*** Opening INFORMATION SHOWN ***

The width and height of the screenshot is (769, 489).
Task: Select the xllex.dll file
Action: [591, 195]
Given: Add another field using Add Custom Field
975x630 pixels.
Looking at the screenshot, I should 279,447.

*** Closing INFORMATION SHOWN ***
*** Opening INFORMATION SHOWN ***

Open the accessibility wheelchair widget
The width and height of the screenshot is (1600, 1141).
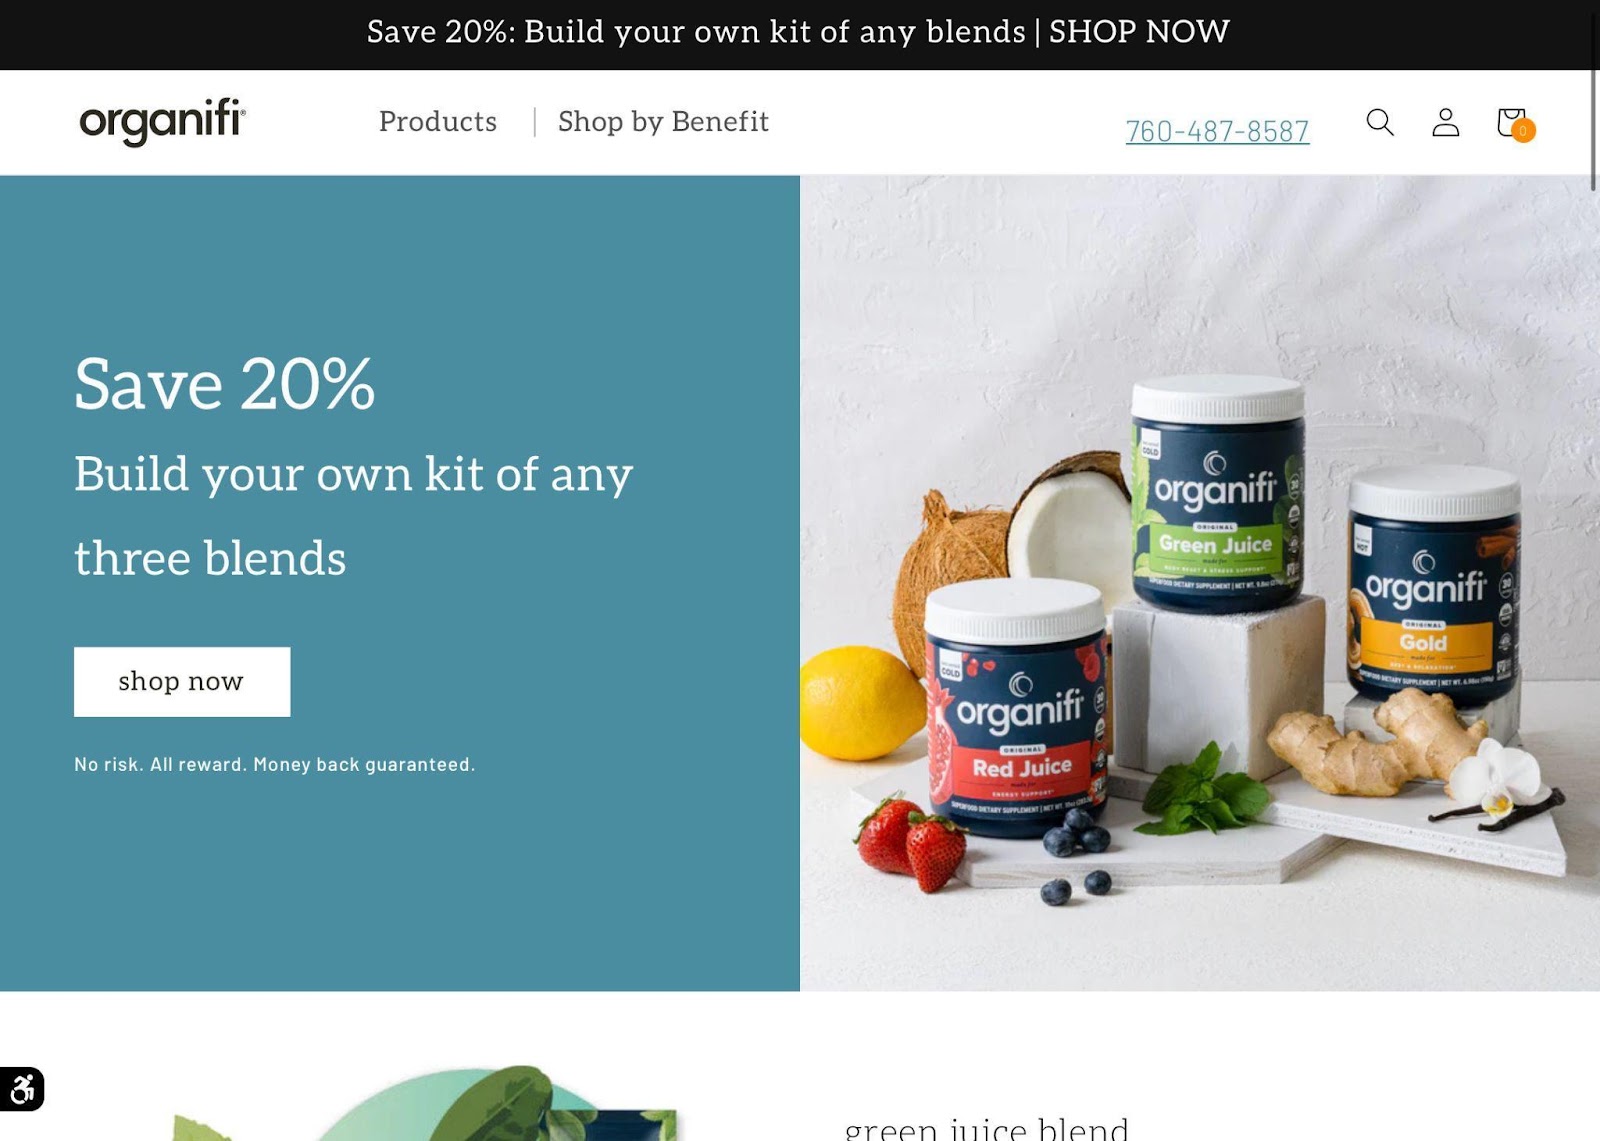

*** Closing INFORMATION SHOWN ***

Using the entries above, give back exactly the line containing "Open the accessibility wheelchair widget", the line containing "The width and height of the screenshot is (1600, 1141).", and every line between them, and nothing else.

#### [TASK ANSWER]
Open the accessibility wheelchair widget
The width and height of the screenshot is (1600, 1141).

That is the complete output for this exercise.